_Material supplied_.
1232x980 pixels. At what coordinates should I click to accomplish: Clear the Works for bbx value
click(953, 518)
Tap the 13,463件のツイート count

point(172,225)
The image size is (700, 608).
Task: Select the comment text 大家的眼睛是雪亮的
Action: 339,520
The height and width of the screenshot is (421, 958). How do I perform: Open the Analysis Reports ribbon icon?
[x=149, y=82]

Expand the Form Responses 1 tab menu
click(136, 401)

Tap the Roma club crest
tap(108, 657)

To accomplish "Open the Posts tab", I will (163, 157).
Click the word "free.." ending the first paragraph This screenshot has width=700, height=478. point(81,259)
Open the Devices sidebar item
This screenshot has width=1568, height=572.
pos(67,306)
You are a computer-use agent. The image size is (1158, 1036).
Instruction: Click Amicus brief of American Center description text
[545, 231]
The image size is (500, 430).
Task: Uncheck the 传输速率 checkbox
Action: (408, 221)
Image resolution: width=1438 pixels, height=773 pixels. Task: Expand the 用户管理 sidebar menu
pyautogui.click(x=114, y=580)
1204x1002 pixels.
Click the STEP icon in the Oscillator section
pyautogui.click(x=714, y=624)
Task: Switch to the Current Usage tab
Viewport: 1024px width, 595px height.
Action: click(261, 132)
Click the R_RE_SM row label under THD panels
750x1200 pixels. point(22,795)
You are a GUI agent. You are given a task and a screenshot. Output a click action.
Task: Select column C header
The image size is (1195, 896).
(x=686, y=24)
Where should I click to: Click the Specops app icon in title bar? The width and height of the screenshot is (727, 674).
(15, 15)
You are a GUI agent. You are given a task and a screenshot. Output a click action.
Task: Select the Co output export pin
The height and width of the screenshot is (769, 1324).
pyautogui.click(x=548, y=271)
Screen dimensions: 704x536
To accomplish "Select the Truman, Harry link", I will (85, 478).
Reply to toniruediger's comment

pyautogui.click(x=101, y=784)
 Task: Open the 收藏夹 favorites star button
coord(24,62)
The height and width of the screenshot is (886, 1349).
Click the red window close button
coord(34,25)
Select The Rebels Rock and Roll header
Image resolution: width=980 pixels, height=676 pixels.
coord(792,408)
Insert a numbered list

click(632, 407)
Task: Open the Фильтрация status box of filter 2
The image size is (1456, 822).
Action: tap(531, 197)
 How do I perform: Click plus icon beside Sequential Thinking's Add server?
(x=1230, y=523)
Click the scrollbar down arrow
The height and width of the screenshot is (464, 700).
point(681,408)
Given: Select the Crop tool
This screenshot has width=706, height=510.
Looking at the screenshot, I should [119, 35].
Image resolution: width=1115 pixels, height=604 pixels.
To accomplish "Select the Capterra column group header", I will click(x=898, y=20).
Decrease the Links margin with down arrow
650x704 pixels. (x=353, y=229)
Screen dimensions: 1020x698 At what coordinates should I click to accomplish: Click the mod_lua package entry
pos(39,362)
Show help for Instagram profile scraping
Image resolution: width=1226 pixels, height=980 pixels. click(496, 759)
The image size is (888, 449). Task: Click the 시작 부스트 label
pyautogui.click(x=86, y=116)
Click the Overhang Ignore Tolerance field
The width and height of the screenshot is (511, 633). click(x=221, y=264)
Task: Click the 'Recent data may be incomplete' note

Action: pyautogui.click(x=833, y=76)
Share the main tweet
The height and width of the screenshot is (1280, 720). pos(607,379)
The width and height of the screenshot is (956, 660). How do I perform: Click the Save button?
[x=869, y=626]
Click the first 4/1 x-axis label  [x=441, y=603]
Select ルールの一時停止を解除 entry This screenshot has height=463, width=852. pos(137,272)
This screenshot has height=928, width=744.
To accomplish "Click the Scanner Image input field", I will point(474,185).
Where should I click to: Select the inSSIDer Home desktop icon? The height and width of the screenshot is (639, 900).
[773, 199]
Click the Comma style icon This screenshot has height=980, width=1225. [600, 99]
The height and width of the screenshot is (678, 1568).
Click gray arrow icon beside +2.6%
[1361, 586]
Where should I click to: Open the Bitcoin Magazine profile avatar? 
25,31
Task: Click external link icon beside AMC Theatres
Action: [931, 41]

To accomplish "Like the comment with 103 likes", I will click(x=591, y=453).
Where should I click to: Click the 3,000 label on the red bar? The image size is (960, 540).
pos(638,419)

_About this exercise_. For each line above that contains "column", make a copy.

_Response area_.
Task: Select column C header
To accomplish "Select the Capterra column group header", I will click(x=898, y=20).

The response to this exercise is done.